- [PROVIDED MATERIAL]:
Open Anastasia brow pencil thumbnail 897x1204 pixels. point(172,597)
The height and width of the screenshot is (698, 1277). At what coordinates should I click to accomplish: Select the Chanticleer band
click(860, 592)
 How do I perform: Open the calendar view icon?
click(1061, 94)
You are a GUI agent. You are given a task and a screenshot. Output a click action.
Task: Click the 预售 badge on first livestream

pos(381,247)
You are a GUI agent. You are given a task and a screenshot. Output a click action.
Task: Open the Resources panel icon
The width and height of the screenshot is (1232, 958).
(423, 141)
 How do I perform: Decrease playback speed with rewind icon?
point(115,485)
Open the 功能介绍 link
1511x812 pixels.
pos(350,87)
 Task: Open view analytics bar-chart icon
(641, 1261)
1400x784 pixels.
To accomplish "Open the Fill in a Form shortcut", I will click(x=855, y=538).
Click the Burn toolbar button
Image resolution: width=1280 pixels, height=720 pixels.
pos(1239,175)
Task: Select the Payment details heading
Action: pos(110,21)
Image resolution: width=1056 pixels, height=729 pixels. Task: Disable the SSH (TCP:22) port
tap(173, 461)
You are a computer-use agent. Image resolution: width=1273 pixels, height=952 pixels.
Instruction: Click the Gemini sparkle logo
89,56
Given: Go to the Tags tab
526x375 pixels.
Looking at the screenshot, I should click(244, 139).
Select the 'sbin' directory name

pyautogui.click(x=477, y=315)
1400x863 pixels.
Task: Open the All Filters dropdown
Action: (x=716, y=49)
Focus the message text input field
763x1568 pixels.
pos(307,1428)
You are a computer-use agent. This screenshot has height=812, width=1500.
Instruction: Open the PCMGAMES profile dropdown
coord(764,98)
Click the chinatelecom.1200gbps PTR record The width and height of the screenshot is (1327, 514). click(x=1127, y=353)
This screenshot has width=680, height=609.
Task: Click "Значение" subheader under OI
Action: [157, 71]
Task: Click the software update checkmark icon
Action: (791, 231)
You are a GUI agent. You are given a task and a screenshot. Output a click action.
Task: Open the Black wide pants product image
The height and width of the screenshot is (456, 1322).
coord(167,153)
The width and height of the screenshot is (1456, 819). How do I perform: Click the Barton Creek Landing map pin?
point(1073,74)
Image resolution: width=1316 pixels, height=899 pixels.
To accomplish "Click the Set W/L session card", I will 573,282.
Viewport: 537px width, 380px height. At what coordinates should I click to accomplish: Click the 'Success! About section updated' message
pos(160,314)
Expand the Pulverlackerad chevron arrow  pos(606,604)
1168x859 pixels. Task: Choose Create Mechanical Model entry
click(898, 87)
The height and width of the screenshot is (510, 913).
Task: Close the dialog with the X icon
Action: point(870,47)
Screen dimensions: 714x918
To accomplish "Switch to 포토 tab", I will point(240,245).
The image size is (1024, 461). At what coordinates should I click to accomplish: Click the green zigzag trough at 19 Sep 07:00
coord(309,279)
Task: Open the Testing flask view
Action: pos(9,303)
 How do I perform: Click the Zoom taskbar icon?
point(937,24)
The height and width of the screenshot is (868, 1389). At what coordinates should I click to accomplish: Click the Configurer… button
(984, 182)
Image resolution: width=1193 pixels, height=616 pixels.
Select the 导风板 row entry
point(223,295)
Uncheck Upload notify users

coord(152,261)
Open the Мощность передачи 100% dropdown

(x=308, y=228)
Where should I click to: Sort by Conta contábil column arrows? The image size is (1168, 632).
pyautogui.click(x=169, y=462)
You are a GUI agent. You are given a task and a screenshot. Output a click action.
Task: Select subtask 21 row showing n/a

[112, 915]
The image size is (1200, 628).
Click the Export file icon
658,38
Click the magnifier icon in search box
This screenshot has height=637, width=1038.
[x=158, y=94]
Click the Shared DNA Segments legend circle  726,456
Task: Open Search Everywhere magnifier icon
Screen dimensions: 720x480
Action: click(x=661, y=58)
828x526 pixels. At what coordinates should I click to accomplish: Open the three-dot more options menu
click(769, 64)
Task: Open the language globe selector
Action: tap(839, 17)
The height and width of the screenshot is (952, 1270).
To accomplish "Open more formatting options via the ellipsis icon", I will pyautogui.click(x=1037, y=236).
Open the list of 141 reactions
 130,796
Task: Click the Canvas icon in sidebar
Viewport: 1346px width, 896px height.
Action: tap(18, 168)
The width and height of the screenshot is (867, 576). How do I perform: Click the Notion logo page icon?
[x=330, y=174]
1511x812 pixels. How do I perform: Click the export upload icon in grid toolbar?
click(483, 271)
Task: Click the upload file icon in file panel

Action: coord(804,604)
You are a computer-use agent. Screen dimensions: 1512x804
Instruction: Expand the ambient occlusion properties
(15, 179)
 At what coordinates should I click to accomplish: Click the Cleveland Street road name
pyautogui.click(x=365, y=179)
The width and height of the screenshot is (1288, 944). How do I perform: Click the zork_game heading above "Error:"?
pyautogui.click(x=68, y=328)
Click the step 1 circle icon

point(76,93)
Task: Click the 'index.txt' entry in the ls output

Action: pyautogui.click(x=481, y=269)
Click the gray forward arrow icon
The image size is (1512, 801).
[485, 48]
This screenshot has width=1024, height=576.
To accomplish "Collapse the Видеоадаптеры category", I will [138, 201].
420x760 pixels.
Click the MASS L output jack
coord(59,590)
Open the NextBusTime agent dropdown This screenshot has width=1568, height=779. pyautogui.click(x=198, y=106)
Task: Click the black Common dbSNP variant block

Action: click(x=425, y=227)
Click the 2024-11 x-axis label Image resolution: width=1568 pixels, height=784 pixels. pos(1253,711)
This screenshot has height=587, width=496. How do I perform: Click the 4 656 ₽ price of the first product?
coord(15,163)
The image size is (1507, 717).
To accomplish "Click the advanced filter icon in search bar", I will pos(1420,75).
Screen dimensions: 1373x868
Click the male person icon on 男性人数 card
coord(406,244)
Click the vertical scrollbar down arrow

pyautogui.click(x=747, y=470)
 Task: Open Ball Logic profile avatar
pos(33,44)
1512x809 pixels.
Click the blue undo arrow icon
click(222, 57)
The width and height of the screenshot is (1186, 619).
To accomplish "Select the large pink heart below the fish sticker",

- [GOAL]:
Reproduce every line of the data above, without changing anything.

- [REPLY TO THE EXERCISE]:
Open Anastasia brow pencil thumbnail 897x1204 pixels. point(172,597)
The height and width of the screenshot is (698, 1277). At what coordinates should I click to accomplish: Select the Chanticleer band
click(860, 592)
 How do I perform: Open the calendar view icon?
click(1061, 94)
You are a GUI agent. You are given a task and a screenshot. Output a click action.
Task: Click the 预售 badge on first livestream

pos(381,247)
You are a GUI agent. You are given a task and a screenshot. Output a click action.
Task: Open the Resources panel icon
The width and height of the screenshot is (1232, 958).
(423, 141)
 How do I perform: Decrease playback speed with rewind icon?
point(115,485)
Open the 功能介绍 link
1511x812 pixels.
pos(350,87)
 Task: Open view analytics bar-chart icon
(641, 1261)
1400x784 pixels.
To accomplish "Open the Fill in a Form shortcut", I will click(x=855, y=538).
Click the Burn toolbar button
Image resolution: width=1280 pixels, height=720 pixels.
pos(1239,175)
Task: Select the Payment details heading
Action: pos(110,21)
Image resolution: width=1056 pixels, height=729 pixels. Task: Disable the SSH (TCP:22) port
tap(173, 461)
You are a computer-use agent. Image resolution: width=1273 pixels, height=952 pixels.
Instruction: Click the Gemini sparkle logo
89,56
Given: Go to the Tags tab
526x375 pixels.
Looking at the screenshot, I should click(244, 139).
Select the 'sbin' directory name

pyautogui.click(x=477, y=315)
1400x863 pixels.
Task: Open the All Filters dropdown
Action: (x=716, y=49)
Focus the message text input field
763x1568 pixels.
pos(307,1428)
You are a computer-use agent. This screenshot has height=812, width=1500.
Instruction: Open the PCMGAMES profile dropdown
coord(764,98)
Click the chinatelecom.1200gbps PTR record The width and height of the screenshot is (1327, 514). click(x=1127, y=353)
This screenshot has width=680, height=609.
Task: Click "Значение" subheader under OI
Action: [157, 71]
Task: Click the software update checkmark icon
Action: (791, 231)
You are a GUI agent. You are given a task and a screenshot. Output a click action.
Task: Open the Black wide pants product image
The height and width of the screenshot is (456, 1322).
coord(167,153)
The width and height of the screenshot is (1456, 819). How do I perform: Click the Barton Creek Landing map pin?
point(1073,74)
Image resolution: width=1316 pixels, height=899 pixels.
To accomplish "Click the Set W/L session card", I will 573,282.
Viewport: 537px width, 380px height. At what coordinates should I click to accomplish: Click the 'Success! About section updated' message
pos(160,314)
Expand the Pulverlackerad chevron arrow  pos(606,604)
1168x859 pixels. Task: Choose Create Mechanical Model entry
click(898, 87)
The height and width of the screenshot is (510, 913).
Task: Close the dialog with the X icon
Action: point(870,47)
Screen dimensions: 714x918
To accomplish "Switch to 포토 tab", I will point(240,245).
The image size is (1024, 461). At what coordinates should I click to accomplish: Click the green zigzag trough at 19 Sep 07:00
coord(309,279)
Task: Open the Testing flask view
Action: pos(9,303)
 How do I perform: Click the Zoom taskbar icon?
point(937,24)
The height and width of the screenshot is (868, 1389). At what coordinates should I click to accomplish: Click the Configurer… button
(984, 182)
Image resolution: width=1193 pixels, height=616 pixels.
Select the 导风板 row entry
point(223,295)
Uncheck Upload notify users

coord(152,261)
Open the Мощность передачи 100% dropdown

(x=308, y=228)
Where should I click to: Sort by Conta contábil column arrows? The image size is (1168, 632).
pyautogui.click(x=169, y=462)
You are a GUI agent. You are given a task and a screenshot. Output a click action.
Task: Select subtask 21 row showing n/a

[112, 915]
The image size is (1200, 628).
Click the Export file icon
658,38
Click the magnifier icon in search box
This screenshot has height=637, width=1038.
[x=158, y=94]
Click the Shared DNA Segments legend circle  726,456
Task: Open Search Everywhere magnifier icon
Screen dimensions: 720x480
Action: click(x=661, y=58)
828x526 pixels. At what coordinates should I click to accomplish: Open the three-dot more options menu
click(769, 64)
Task: Open the language globe selector
Action: tap(839, 17)
The height and width of the screenshot is (952, 1270).
To accomplish "Open more formatting options via the ellipsis icon", I will pyautogui.click(x=1037, y=236).
Open the list of 141 reactions
 130,796
Task: Click the Canvas icon in sidebar
Viewport: 1346px width, 896px height.
Action: tap(18, 168)
The width and height of the screenshot is (867, 576). How do I perform: Click the Notion logo page icon?
[x=330, y=174]
1511x812 pixels. How do I perform: Click the export upload icon in grid toolbar?
click(483, 271)
Task: Click the upload file icon in file panel

Action: coord(804,604)
You are a computer-use agent. Screen dimensions: 1512x804
Instruction: Expand the ambient occlusion properties
(15, 179)
 At what coordinates should I click to accomplish: Click the Cleveland Street road name
pyautogui.click(x=365, y=179)
The width and height of the screenshot is (1288, 944). How do I perform: Click the zork_game heading above "Error:"?
pyautogui.click(x=68, y=328)
Click the step 1 circle icon

point(76,93)
Task: Click the 'index.txt' entry in the ls output

Action: pyautogui.click(x=481, y=269)
Click the gray forward arrow icon
The image size is (1512, 801).
[485, 48]
This screenshot has width=1024, height=576.
To accomplish "Collapse the Видеоадаптеры category", I will [138, 201].
420x760 pixels.
Click the MASS L output jack
coord(59,590)
Open the NextBusTime agent dropdown This screenshot has width=1568, height=779. pyautogui.click(x=198, y=106)
Task: Click the black Common dbSNP variant block

Action: click(x=425, y=227)
Click the 2024-11 x-axis label Image resolution: width=1568 pixels, height=784 pixels. pos(1253,711)
This screenshot has height=587, width=496. How do I perform: Click the 4 656 ₽ price of the first product?
coord(15,163)
The image size is (1507, 717).
To accomplish "Click the advanced filter icon in search bar", I will pos(1420,75).
Screen dimensions: 1373x868
Click the male person icon on 男性人数 card
coord(406,244)
Click the vertical scrollbar down arrow

pyautogui.click(x=747, y=470)
 Task: Open Ball Logic profile avatar
pos(33,44)
1512x809 pixels.
Click the blue undo arrow icon
click(222, 57)
The width and height of the screenshot is (1186, 619).
To accomplish "Select the large pink heart below the fish sticker",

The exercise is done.